### Exercise aim
Look through the listing below and count the lines holding "agent". Reply with the number alone.
Data for analysis: Begin
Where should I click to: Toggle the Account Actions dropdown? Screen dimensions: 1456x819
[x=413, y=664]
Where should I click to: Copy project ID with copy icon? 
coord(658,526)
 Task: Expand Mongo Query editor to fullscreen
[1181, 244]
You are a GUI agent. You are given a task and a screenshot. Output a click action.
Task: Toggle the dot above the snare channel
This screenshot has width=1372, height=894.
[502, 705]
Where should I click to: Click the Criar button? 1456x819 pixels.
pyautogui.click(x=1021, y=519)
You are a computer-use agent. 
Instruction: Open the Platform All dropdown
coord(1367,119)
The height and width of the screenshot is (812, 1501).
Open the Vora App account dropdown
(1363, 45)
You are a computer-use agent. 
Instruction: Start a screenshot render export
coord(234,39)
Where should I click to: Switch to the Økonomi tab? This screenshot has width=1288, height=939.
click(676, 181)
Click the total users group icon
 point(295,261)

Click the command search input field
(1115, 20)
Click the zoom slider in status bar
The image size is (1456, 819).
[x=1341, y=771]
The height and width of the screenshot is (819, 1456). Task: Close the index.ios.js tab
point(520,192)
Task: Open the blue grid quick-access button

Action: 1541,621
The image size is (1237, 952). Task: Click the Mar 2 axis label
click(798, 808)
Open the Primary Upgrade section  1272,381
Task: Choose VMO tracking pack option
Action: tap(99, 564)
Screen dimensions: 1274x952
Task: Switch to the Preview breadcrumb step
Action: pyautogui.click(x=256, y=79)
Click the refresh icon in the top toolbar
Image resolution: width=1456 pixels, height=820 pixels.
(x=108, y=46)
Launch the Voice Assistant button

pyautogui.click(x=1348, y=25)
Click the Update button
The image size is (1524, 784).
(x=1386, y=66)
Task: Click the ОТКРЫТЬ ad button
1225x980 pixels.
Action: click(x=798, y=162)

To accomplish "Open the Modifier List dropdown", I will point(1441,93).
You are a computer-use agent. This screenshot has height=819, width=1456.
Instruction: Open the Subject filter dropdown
Data for analysis: End
### Answer
4